Wanting You
by Nan Ryan, historical (1999)
MIRA, $5.99, ISBN 1-55166-521-2

This book is hysterically funny, and for the wrong reasons. It also cost me a nice banana split and I am not happy.

Nan Ryan's previous book, The Princess Goes West, is so unbelievably campy with its cowboy-novel tone and one-dimensional caricature of a lone cowboy hero, that I am sure at the time of reading that Nan Ryan is having fun. So in the spirit of fun, I enjoy reading that book. Now, this book made me groan when I realize that maybe Miss Ryan wasn't having fun in The Princess Goes West - perhaps this sort of cheeseball writing is her style after all. Believe me, I've read bad cowboy novels with just the same tone and characterization as Wanting You.

• **Collected data**
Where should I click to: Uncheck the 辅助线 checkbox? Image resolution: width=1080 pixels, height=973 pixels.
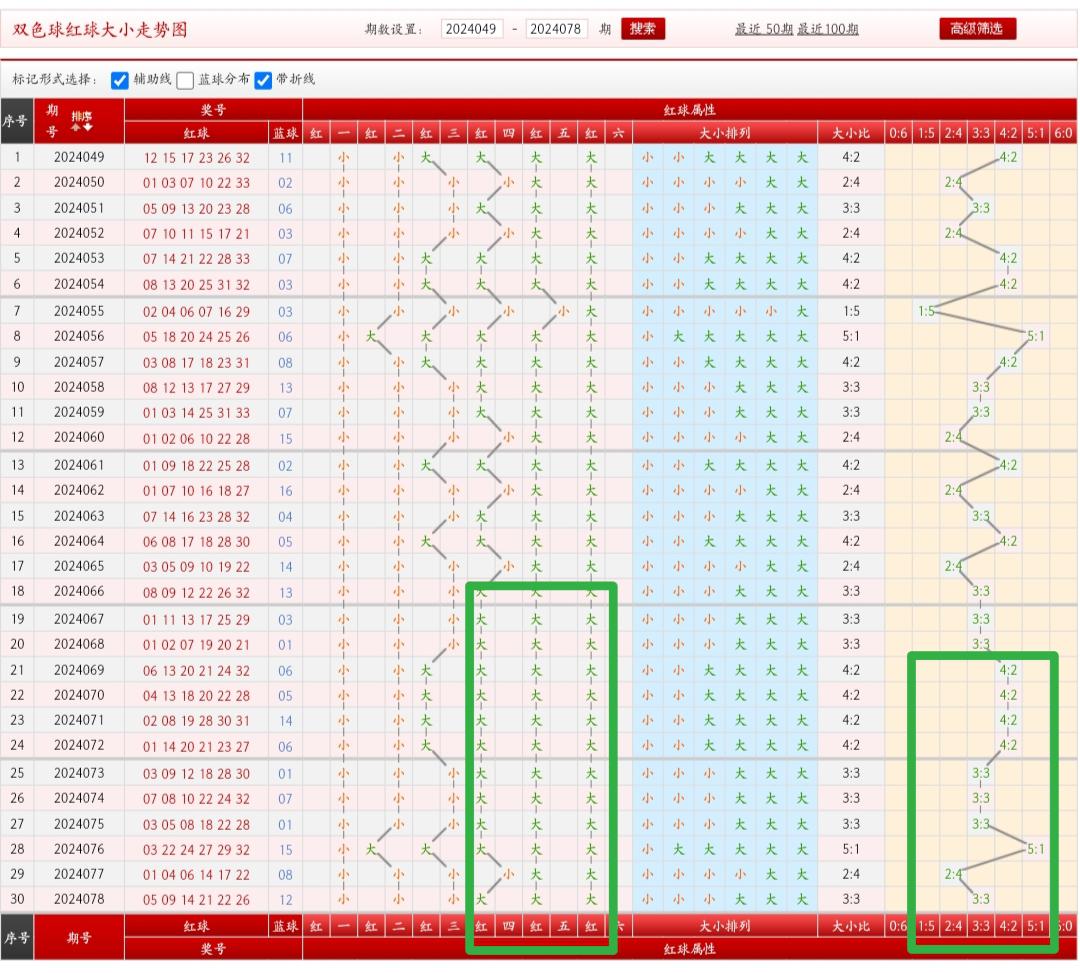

• **Instructions to follow**
From the review of Wanting You, copy word for word the stretch from "Nan Ryan's previous" through "as Wanting You.".

• **Written reply**
Nan Ryan's previous book, The Princess Goes West, is so unbelievably campy with its cowboy-novel tone and one-dimensional caricature of a lone cowboy hero, that I am sure at the time of reading that Nan Ryan is having fun. So in the spirit of fun, I enjoy reading that book. Now, this book made me groan when I realize that maybe Miss Ryan wasn't having fun in The Princess Goes West - perhaps this sort of cheeseball writing is her style after all. Believe me, I've read bad cowboy novels with just the same tone and characterization as Wanting You.